-- begin --
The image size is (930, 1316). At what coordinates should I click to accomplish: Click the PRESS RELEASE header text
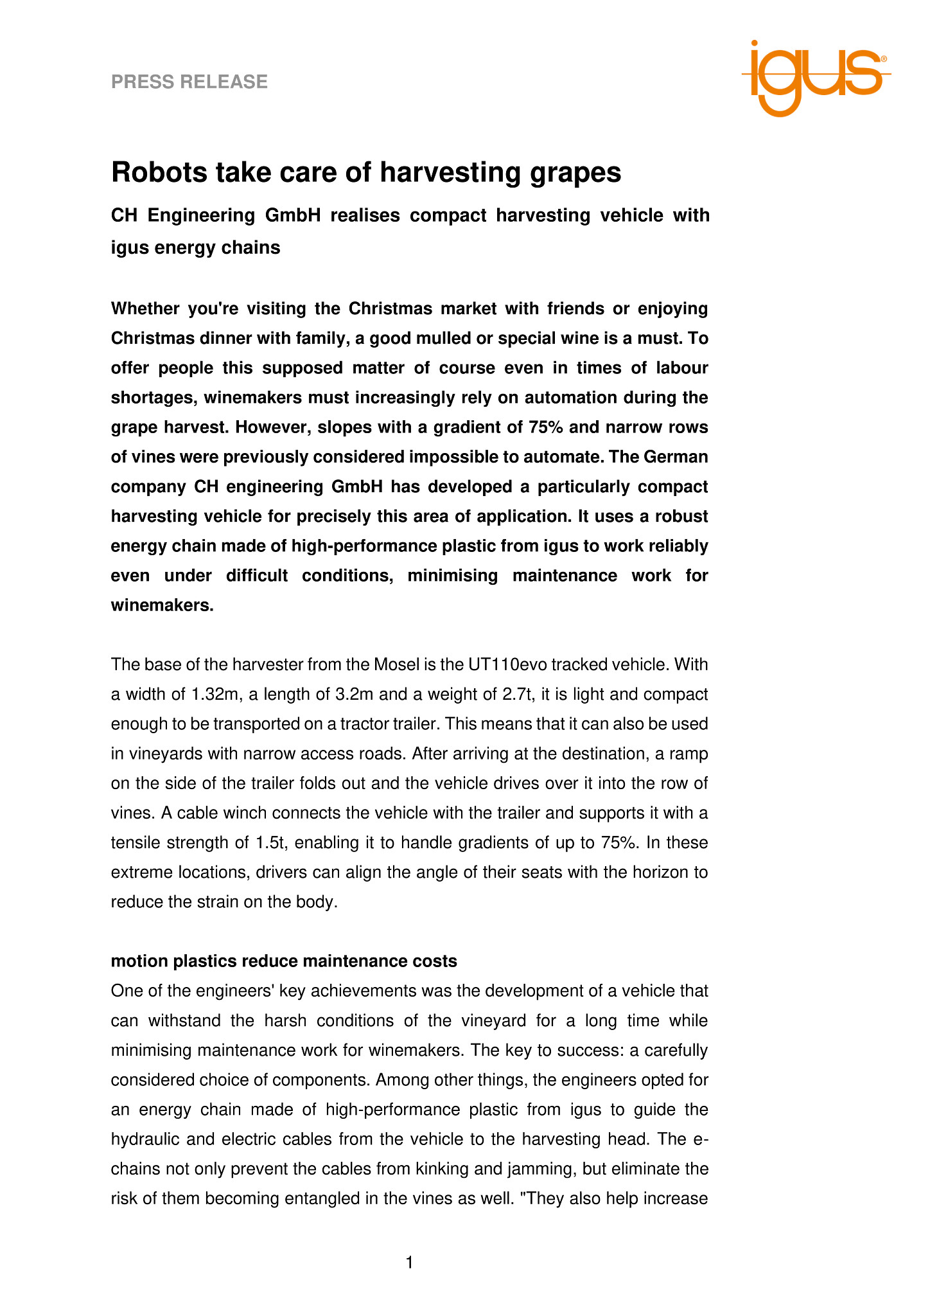(189, 82)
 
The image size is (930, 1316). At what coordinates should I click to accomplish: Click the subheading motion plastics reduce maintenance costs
(284, 961)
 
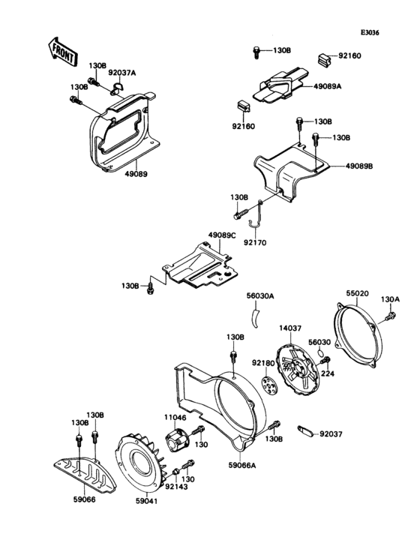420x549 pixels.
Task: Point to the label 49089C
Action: coord(222,236)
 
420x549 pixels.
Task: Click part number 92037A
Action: coord(122,73)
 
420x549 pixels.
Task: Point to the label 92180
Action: coord(262,363)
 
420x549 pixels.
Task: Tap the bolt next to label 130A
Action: coord(388,319)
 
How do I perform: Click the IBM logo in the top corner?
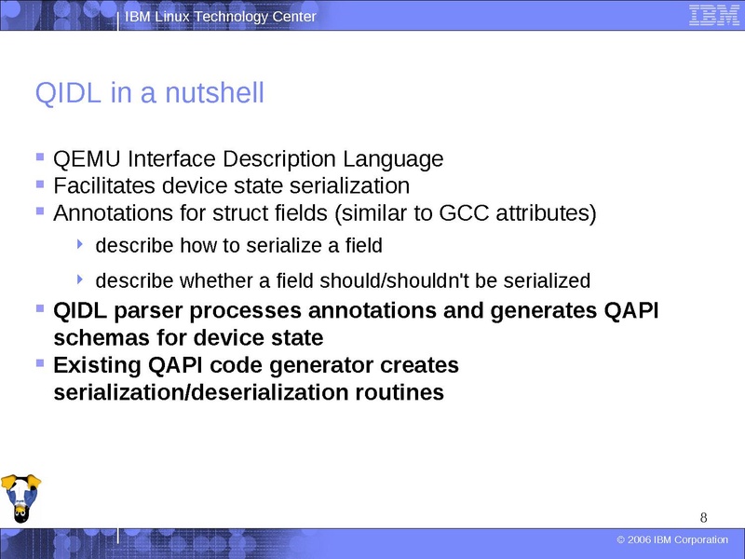point(707,16)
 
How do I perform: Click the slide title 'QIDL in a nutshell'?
point(149,94)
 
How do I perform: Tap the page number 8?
point(703,518)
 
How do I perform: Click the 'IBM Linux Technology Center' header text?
point(221,17)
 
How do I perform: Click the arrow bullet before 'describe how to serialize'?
point(80,246)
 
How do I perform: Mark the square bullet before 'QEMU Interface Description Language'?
point(39,158)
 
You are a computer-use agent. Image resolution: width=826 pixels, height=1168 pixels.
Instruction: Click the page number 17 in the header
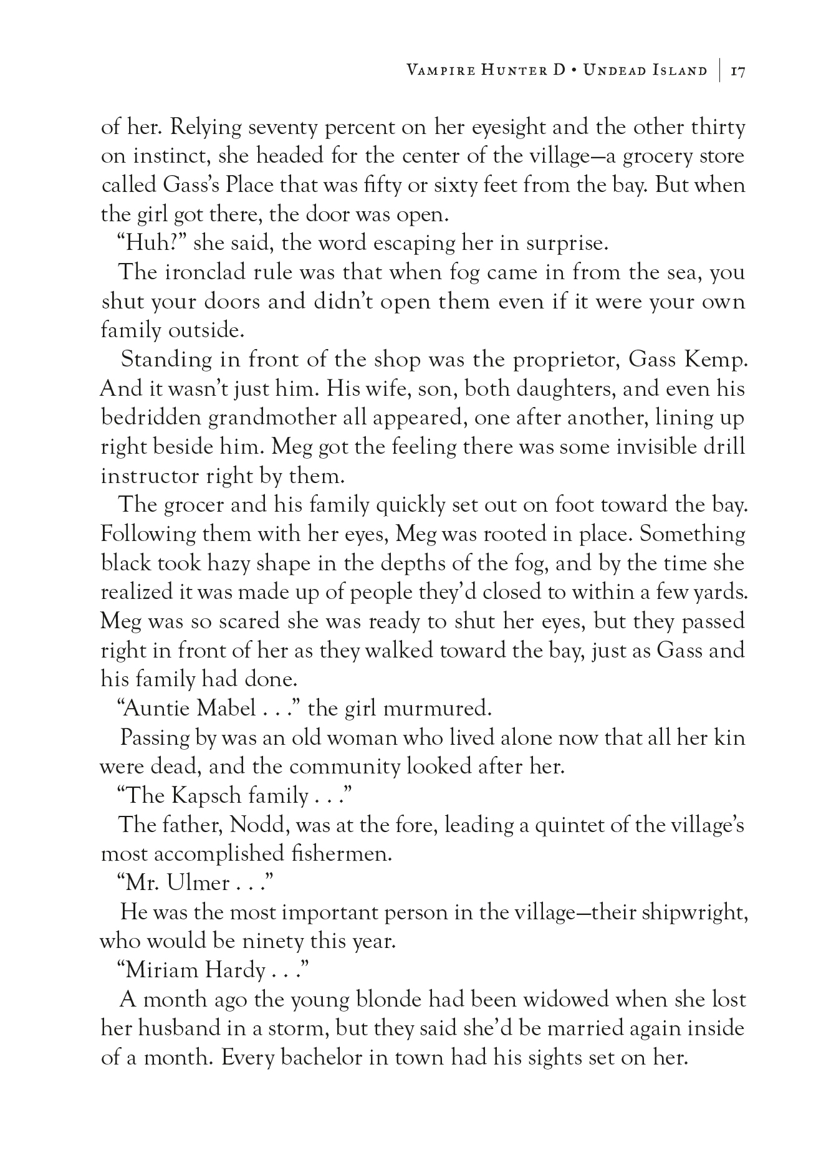(x=738, y=70)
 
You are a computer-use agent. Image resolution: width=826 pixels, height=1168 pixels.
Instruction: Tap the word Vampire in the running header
-- end --
What needs to be done
Please return, unchanged, the lines of the items between the line holding "How do I perform: Click the slide" and the end of the items, inclusive, with the pictures left out.

Exercise response
How do I perform: Click the slide title 'QIDL in a nutshell'?
point(149,94)
 
How do I perform: Tap the page number 8?
point(703,518)
 
How do I perform: Click the 'IBM Linux Technology Center' header text?
point(221,17)
 
How do I perform: Click the arrow bullet before 'describe how to serialize'?
point(80,246)
 
How do I perform: Mark the square bullet before 'QEMU Interface Description Language'?
point(39,158)
 
You are a computer-use agent. Image resolution: width=826 pixels, height=1168 pixels.
Instruction: Click the page number 17 in the header
(x=738, y=70)
 
You are a computer-use agent. Image resolution: width=826 pixels, height=1168 pixels.
Instruction: Tap the word Vampire in the running header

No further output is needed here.